**Stated problem A**
Transcribe the passage on balance of power below, between "In the unrealistic" and "Kingdom, and Turkey.", inclusive.

**Page excerpt**

◆ ◆ ◆ ◆ ◆ ◆ ◆

The action of each state is based on the notion that the pursuit
of power is the common denominator to which all foreign policy
can be reduced and the notion that any preponderant power will
always be a menace to the interest and security of others.
The core objective of balance of power is to
preserve "at all cost" the system of states from being
transferred by conquest into a universal empire; to protect the
independence of states in particular areas from absorption or
domination by a locally preponderant power and to preserve the
conditions in which other institutions on which international
order depends and are managed. This includes diplomacy, war,
international law and great power management. The need to balance
power could lead to war but this is not to say that balance of
power is the cause of wars. The cause of wars can be found in the
fundamental issues which the balance of power seeks to remove;
the temptation to resort to preventive war to gain over balance
of power.
Balance of power is a widely used concept in
international relations, one whose importance in the
understanding of the political dynamics in multi-ethnic states
has been undervalued due to the limitations in the
interpretations of its meaning. These mistakes arose because of
the assumptions that tribalism or ethnicity are primitive and
transitional. Also, it should be noted that the observation on
which the concept was based was only carried out in fully-formed
nations or nation states in Europe where the internal balance of
power struggle had become either stable or reversed. Even in
those states, such as United Kingdom, Canada, Belgium, Italy,
Spain, the talk of a devolved parliament, autonomous regions and
outright independence still characterize the relationship between
different nations and nationalities in those states.
In the unrealistic interpretations of the
meaning of balance of power for example, the balance of power
struggle within the original India state was not recognized until
partition and war, followed by negotiations, created three
autonomous states, which were later recognized as three
independent countries that can engage in balance of power
struggle in the Indian subregion. In addition, it does not
require the wisdom of Solomon to recognize the balance of power
struggle within states such as Canada, Nigeria, Sudan, United
Kingdom, and Turkey.
The application of balance of power to
Nigeria's domestic politics is based on the belief that Nigeria's
internal politics reproduces rather than provides an haven from
the anarchy of international politics. Instead of sharply
differentiating the lack of consensus among the national groups
in Nigeria from the anarchy of international politics, it is more
accurate in this application to consider Nigeria's politics as a
microcosm of international politics. Balance to ensure survival
is as important for nationalities within states as it is between
states.

◆ ◆ ◆ ◆ ◆ ◆ ◆

**Provided records**
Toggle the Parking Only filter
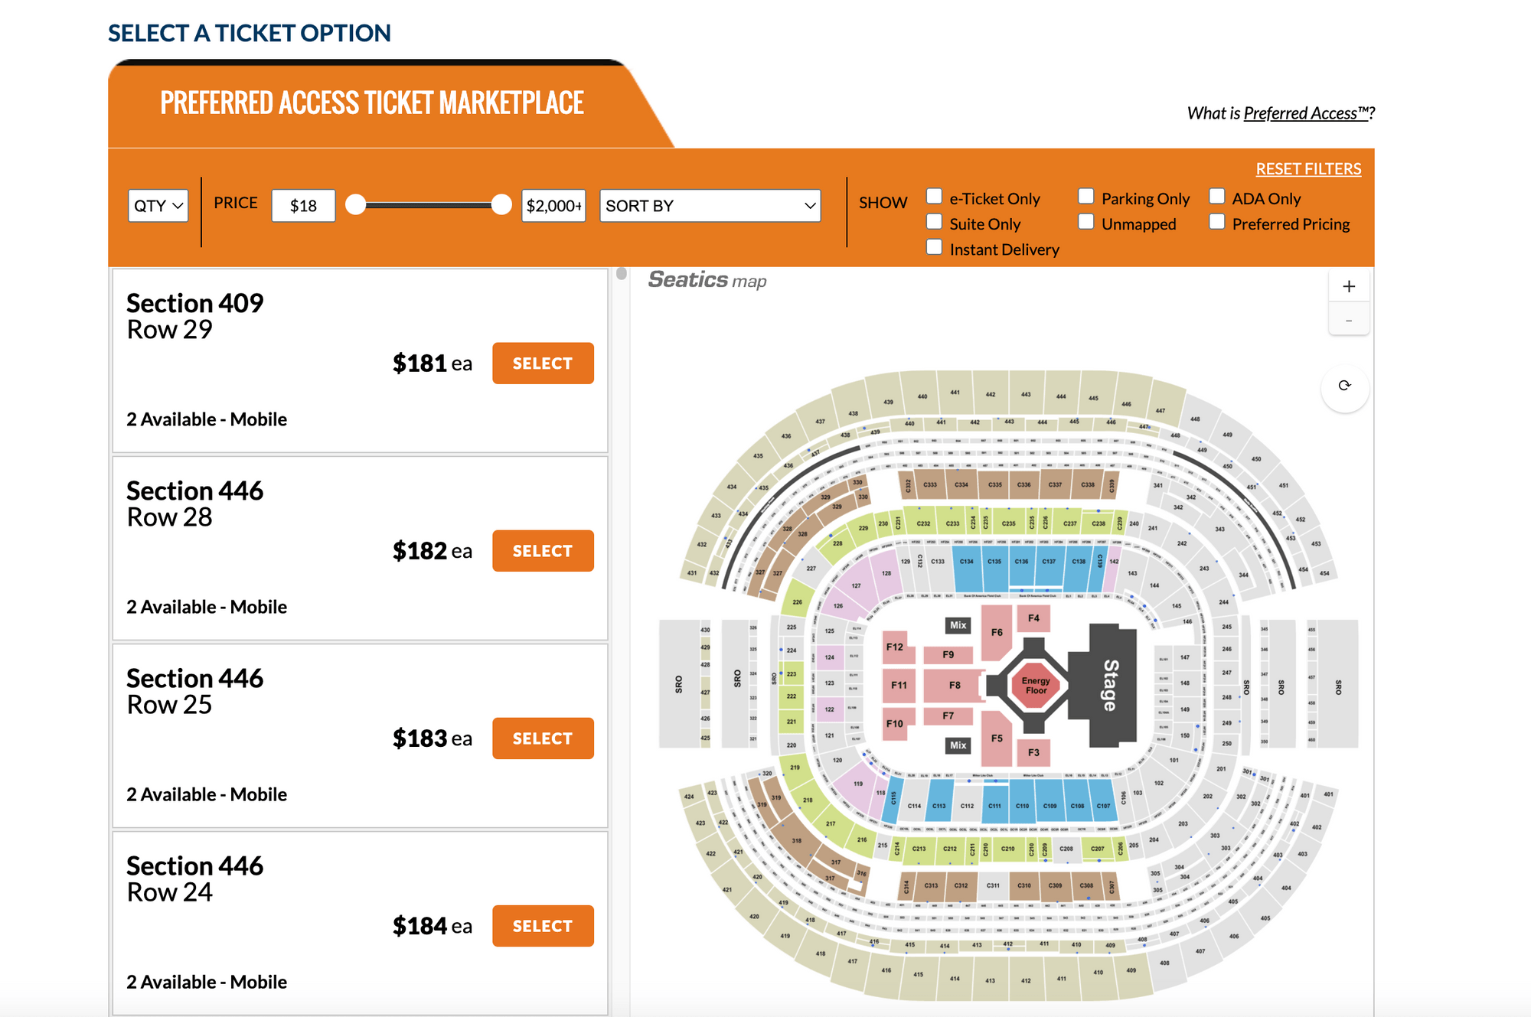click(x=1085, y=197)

◆ ◆ ◆ ◆ ◆ ◆ ◆

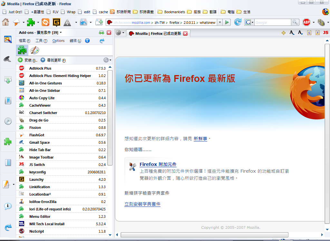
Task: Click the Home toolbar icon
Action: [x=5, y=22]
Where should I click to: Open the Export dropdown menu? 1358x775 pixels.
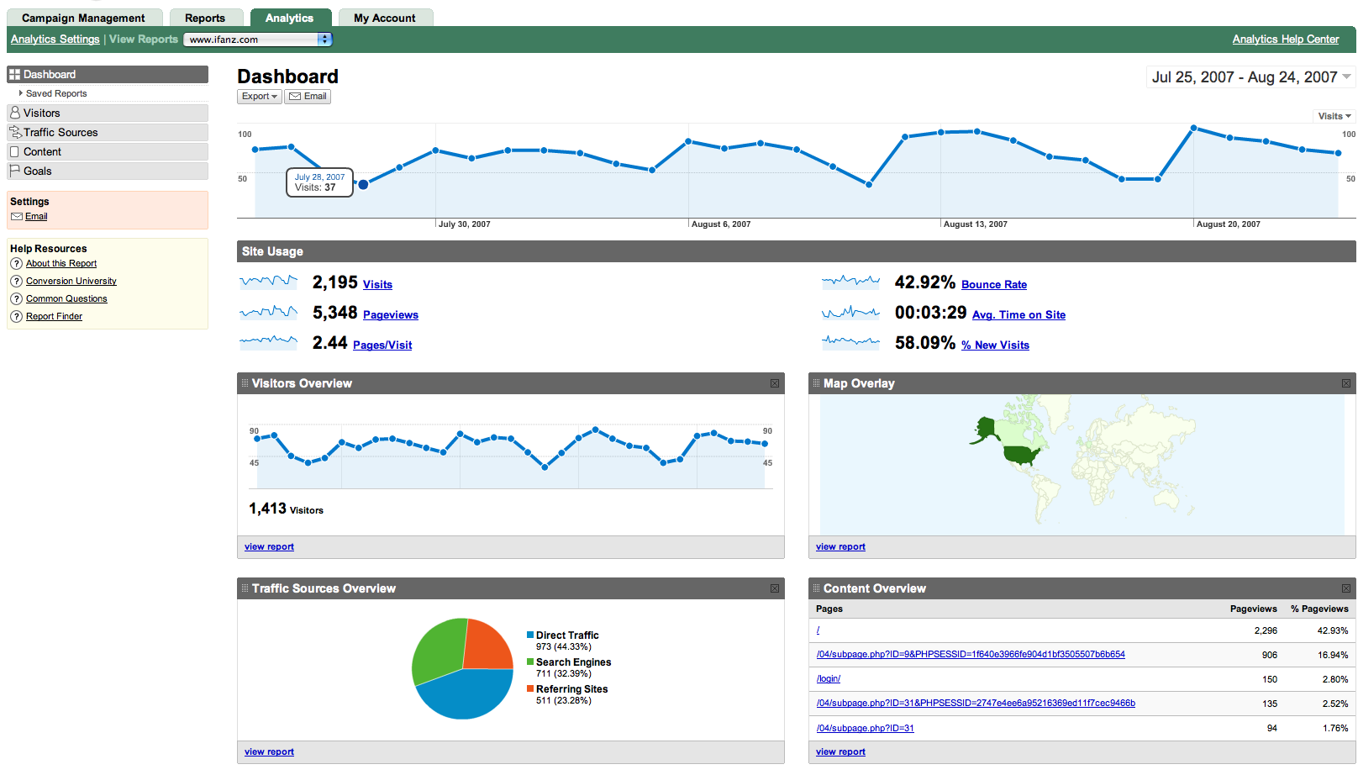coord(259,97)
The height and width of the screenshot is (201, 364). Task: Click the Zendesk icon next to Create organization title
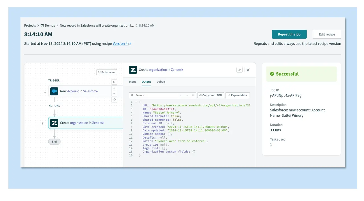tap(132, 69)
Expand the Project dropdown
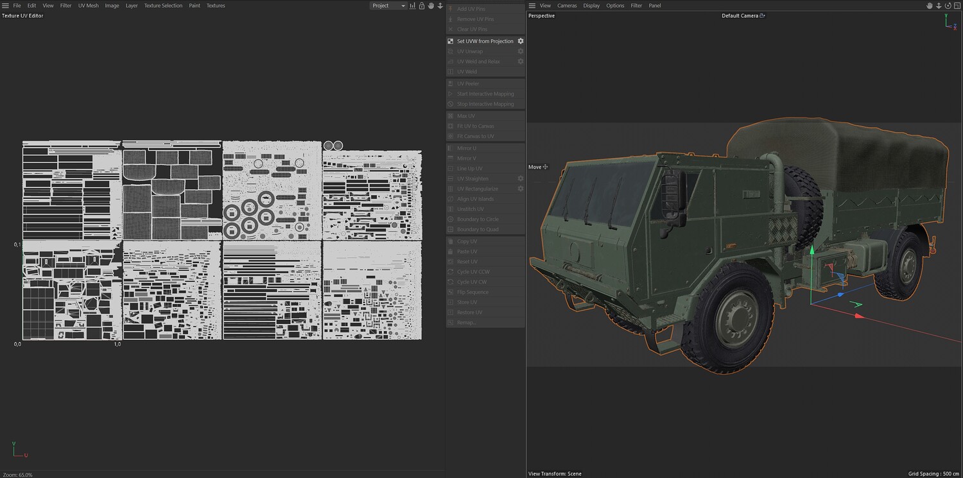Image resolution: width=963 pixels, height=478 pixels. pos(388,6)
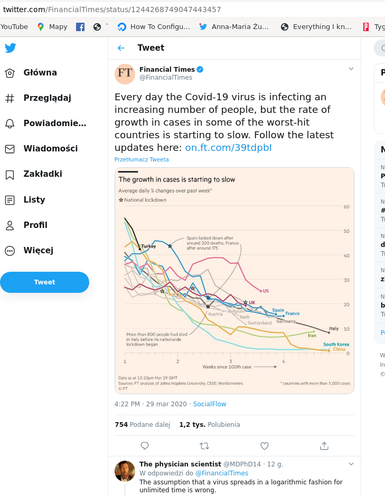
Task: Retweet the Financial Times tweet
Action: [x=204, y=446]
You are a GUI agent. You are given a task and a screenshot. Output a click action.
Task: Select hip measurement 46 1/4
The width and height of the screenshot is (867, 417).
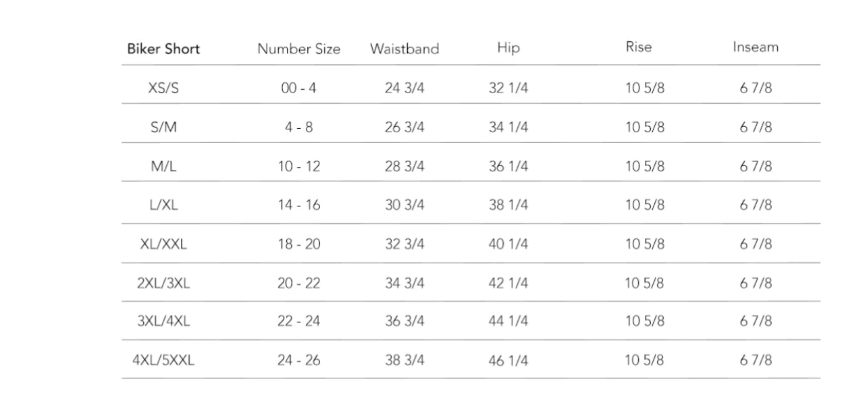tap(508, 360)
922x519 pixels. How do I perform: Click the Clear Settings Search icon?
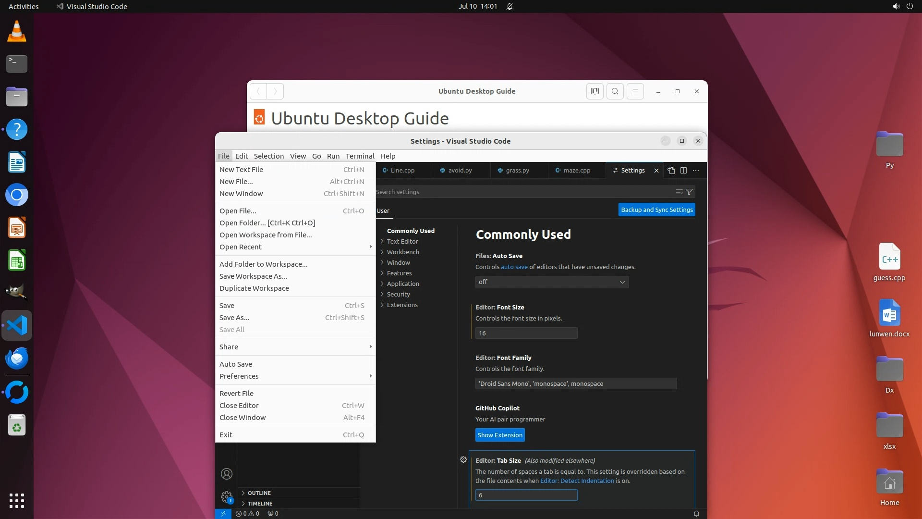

◆ ◆ ◆ ◆ ◆ ◆ ◆

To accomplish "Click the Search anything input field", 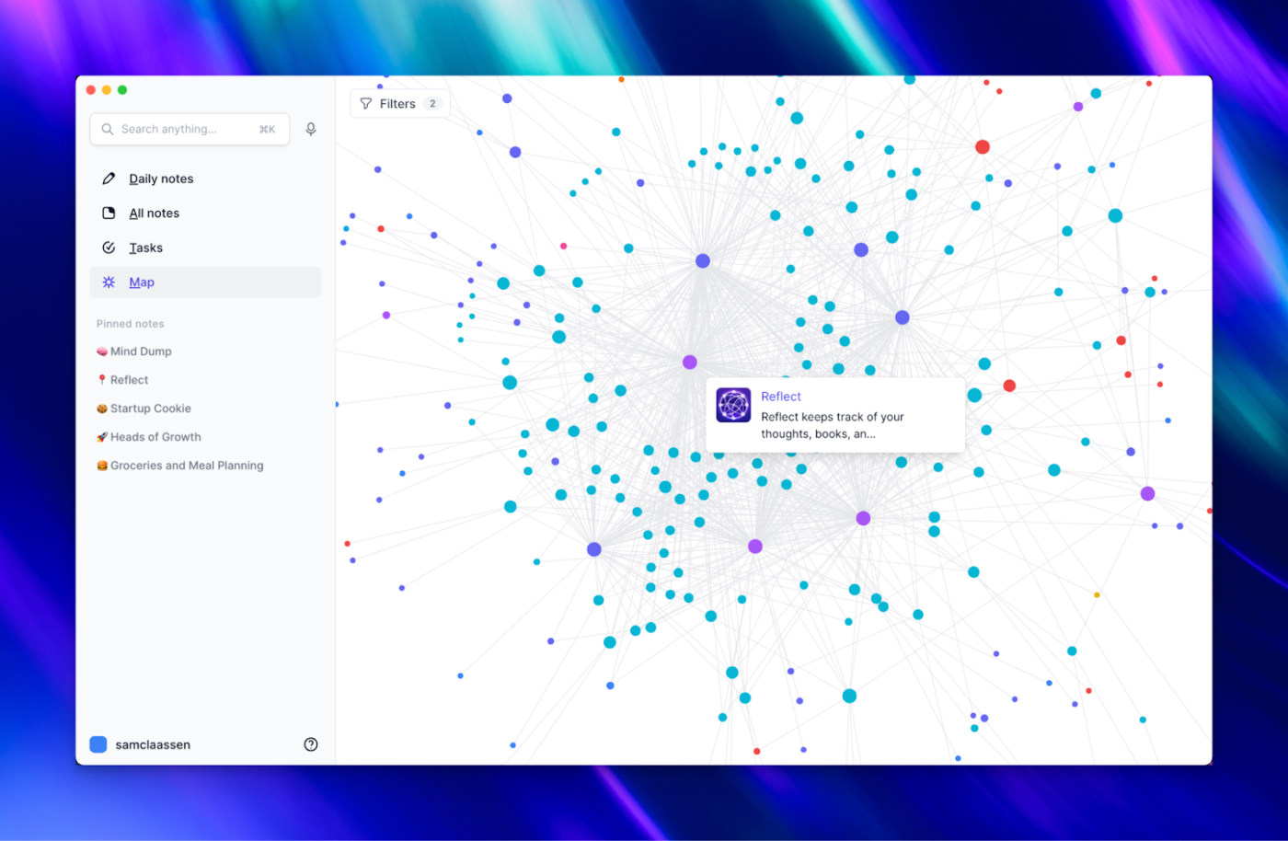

◆ ◆ ◆ ◆ ◆ ◆ ◆

**Stated problem B**
Restate word for word the lines of the records between the lines holding "Where should I" and "922x519 pixels. How", inclusive. Leave the pictures out of your answer.

**Response A**
In the unrealistic interpretations of the
meaning of balance of power for example, the balance of power
struggle within the original India state was not recognized until
partition and war, followed by negotiations, created three
autonomous states, which were later recognized as three
independent countries that can engage in balance of power
struggle in the Indian subregion. In addition, it does not
require the wisdom of Solomon to recognize the balance of power
struggle within states such as Canada, Nigeria, Sudan, United
Kingdom, and Turkey.

**Response B**
Where should I click to: Open the Export dropdown menu? 1358x775 pixels.
coord(259,97)
The height and width of the screenshot is (201, 364). Task: Click the Zendesk icon next to Create organization title
tap(132, 69)
Expand the Project dropdown
Image resolution: width=963 pixels, height=478 pixels. pos(388,6)
Task: Retweet the Financial Times tweet
Action: [x=204, y=446]
You are a GUI agent. You are given a task and a screenshot. Output a click action.
Task: Select hip measurement 46 1/4
The width and height of the screenshot is (867, 417).
tap(508, 360)
922x519 pixels. How do I perform: Click the Clear Settings Search icon?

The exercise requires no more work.